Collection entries
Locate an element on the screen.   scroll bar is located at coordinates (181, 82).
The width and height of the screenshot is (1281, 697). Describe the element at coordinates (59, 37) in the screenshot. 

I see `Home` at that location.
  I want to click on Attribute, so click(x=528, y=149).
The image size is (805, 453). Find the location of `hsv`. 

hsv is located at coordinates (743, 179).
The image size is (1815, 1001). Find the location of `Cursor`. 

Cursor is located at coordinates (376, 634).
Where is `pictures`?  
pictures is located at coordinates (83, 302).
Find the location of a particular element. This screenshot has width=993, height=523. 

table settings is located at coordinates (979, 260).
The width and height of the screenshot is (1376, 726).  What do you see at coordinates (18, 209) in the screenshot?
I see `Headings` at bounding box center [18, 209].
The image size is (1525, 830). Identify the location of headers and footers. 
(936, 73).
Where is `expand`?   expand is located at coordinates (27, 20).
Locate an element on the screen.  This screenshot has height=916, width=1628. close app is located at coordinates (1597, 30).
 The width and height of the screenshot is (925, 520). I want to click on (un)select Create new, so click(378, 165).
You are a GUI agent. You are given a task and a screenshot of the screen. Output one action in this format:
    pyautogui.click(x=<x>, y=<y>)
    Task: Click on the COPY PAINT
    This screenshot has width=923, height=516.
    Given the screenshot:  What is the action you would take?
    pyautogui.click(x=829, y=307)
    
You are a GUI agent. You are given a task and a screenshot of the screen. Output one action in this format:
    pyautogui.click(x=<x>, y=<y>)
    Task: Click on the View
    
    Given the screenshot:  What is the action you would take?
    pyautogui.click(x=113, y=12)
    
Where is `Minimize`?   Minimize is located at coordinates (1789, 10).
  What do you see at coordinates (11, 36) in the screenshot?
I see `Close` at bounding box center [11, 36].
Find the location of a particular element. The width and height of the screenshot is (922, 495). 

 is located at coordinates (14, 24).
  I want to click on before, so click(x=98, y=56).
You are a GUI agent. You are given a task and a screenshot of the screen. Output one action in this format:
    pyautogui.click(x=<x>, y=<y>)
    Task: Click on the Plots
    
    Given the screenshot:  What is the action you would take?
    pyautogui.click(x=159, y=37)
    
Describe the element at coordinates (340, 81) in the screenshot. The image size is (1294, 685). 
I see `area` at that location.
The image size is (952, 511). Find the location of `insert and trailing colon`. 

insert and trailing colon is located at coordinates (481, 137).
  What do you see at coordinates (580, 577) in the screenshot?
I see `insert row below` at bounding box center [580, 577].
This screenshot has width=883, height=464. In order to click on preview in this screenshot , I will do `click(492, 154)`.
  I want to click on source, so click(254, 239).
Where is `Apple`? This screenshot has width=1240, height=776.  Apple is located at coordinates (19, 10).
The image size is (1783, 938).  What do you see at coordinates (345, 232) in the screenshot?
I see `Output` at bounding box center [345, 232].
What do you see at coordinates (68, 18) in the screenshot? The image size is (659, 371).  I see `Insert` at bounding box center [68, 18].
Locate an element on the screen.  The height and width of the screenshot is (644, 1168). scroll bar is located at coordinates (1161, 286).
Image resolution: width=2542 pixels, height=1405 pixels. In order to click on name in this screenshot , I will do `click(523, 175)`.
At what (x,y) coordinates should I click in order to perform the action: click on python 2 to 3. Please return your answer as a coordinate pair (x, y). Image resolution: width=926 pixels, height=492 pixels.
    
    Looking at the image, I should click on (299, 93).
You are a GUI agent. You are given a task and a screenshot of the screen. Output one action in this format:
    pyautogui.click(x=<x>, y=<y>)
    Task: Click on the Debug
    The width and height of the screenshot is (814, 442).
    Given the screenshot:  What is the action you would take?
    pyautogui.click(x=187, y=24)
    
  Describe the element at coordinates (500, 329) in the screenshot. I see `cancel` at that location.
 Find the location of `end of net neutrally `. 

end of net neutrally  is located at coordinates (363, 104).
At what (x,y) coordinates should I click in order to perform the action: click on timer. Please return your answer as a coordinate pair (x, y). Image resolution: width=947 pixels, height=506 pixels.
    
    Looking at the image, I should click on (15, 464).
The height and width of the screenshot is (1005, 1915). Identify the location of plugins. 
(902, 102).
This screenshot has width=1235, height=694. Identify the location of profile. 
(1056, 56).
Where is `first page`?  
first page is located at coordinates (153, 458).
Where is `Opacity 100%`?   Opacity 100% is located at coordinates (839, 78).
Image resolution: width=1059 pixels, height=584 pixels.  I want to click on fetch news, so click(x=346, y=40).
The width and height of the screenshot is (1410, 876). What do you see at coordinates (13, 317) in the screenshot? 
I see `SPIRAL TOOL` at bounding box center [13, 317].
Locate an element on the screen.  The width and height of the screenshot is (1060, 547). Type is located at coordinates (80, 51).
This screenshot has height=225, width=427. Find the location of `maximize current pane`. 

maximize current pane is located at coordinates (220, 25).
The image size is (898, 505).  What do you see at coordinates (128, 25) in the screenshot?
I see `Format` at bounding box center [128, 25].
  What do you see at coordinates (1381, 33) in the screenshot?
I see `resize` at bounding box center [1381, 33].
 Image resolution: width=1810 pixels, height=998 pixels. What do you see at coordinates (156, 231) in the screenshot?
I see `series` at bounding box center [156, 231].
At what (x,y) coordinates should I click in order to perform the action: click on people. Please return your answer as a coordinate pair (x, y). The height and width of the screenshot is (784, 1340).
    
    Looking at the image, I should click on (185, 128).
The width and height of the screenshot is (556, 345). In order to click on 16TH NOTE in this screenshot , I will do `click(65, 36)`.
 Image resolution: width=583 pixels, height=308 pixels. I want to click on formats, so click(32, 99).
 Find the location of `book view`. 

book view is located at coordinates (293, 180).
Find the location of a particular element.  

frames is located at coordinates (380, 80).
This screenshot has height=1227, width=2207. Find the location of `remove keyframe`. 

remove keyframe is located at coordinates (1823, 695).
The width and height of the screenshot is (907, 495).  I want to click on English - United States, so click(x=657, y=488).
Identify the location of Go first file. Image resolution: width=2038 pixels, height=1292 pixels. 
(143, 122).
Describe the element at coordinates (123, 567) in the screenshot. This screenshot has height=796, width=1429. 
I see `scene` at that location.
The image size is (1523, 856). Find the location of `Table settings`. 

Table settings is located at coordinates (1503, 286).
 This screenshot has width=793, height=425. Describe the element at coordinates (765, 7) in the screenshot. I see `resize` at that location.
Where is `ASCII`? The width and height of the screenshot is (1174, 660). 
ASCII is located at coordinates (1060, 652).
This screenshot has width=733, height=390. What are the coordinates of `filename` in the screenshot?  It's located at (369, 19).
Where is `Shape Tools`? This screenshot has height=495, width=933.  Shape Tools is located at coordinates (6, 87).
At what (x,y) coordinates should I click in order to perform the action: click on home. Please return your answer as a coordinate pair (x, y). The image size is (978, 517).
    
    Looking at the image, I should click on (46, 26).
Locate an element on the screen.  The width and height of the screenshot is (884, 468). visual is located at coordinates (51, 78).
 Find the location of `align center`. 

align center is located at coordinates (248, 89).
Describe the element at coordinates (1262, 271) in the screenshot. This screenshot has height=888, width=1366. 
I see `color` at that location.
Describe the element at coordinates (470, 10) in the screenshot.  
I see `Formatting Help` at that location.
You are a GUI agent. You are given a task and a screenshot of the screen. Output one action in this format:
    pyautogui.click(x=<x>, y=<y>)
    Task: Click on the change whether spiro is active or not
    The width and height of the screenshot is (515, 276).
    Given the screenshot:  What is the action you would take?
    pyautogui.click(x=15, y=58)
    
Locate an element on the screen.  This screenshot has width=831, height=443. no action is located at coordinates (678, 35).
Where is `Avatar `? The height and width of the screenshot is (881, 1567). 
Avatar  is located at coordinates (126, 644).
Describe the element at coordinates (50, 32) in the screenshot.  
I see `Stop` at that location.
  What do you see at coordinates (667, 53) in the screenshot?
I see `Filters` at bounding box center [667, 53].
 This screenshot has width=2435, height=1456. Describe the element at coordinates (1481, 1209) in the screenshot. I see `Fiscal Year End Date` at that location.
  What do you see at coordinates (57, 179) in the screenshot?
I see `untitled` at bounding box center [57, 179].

◆ STATED GOAL
Rewrite everything from the start of the lines down to the line containing "I want to click on Attribute, so", switching "element" to "item" and leaving the rest unchanged.

◆ ANSWER TO THIS PROBLEM
Locate an item on the screen.   scroll bar is located at coordinates (181, 82).
The width and height of the screenshot is (1281, 697). Describe the item at coordinates (59, 37) in the screenshot. 

I see `Home` at that location.
  I want to click on Attribute, so click(x=528, y=149).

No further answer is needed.